**Texte fourni:**
Quel roman national voulons-nous écrire avec nos marques ?

  • Par Florian Gambardella - Directeur du planning stratégique

Les marques ont pris le lead dans la construction de nos imaginaires. Pour le meilleur et pour le pire. Voilà la thèse de Raphaël LLorca, auteur du Roman national des marques. Mardi 3 octobre, il échangeait avec Laurence de Nervaux, directrice du think tank Destin Commun, et Nicolas Vanbremeersch, président de Spintank. Mais les marques ne racontent rien sans celles et ceux qui les créent et les animent au quotidien, les communicants en premier lieu. Pour leur éviter – filons la métaphore – l’angoisse de la page blanche, voici quelques pistes pour raconter des histoires partagées, des campagnes et dispositifs positifs pour tous et toutes.

Les analyses de Raphaël Llorca sont toujours puissantes, parce qu’elles prennent à rebours nos pratiques. Nous avons l’habitude dans nos métiers de nous nourrir d’analyses sociologiques, études quanti et quali, sondages, essais… pour les adapter à nos problématiques clients. Avec, c’est inévitable, une part de paris, d’à-peu-près. Raphaël Llorca, lui fait le chemin inverse. Il débarque dans le champ de la recherche politique et sociale avec des matrices d’analyse de communicant, issues du branding, storytelling et autres anglicismes en -ing dont nous raffolons. Un dialogue toujours rare, qui aide à renouveler à la fois le regard du citoyen dans la cité, comme celui du communicant dans son métier.

**Exercice court 1:**
Répondez aux questions suivantes d'après le texte sur le roman national des marques.
(a) Quel think tank Laurence de Nervaux dirige-t-elle ?
(b) De quelle structure Nicolas Vanbremeersch est-il président ?
(c) Avec quelles matrices d'analyse Raphaël Llorca arrive-t-il dans le champ de la recherche politique et sociale ?
**Exercice court 2:** Poursuivez le texte sur le roman national des marques à partir de la phrase qui termine le dernier paragraphe.

**Bloc de données:**
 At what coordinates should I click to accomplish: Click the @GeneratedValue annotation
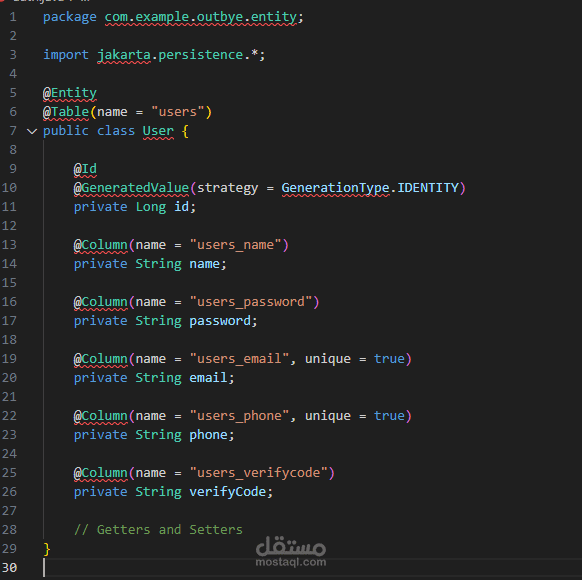131,188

**Réponse 1:**
(a) Destin Commun.
(b) Spintank.
(c) Des matrices d'analyse de communicant, issues du branding, du storytelling et d'autres anglicismes en -ing.

**Réponse 2:**
Avec Le Roman national des marques, Raphaël Llorca pose une thèse forte : dans un contexte de panne d’un roman national porté par les acteurs publics (politiciens et politiciennes en tête), on assiste à une privatisation de l’imaginaire de la France par les marques. C’est le fil rouge de 384 pages aussi fouillées que plaisantes à lire, qui questionnent également nos métiers. Les stratèges et créatifs des agences, comme les directions de communication des annonceurs. Devons-nous encourager, réorienter, aller contre ce nouveau pouvoir des marques – privées comme publiques – (et le pouvons-nous, d’ailleurs) ?

Concrètement : voici quatre tensions conceptuelles, nés de l’échange entre Raphaël, Laurence et Nicolas. Des tensions que les marques doivent réussir à résoudre. En choisissant son camp, ou en essayant de sortir par le haut. De quoi enrichir nos stratégies et nos créations.

 

Dans une société en perte de sens, les marques doivent-elles promettre une relation hyper-personnalisée, ou bien chercher à recréer un récit commun ?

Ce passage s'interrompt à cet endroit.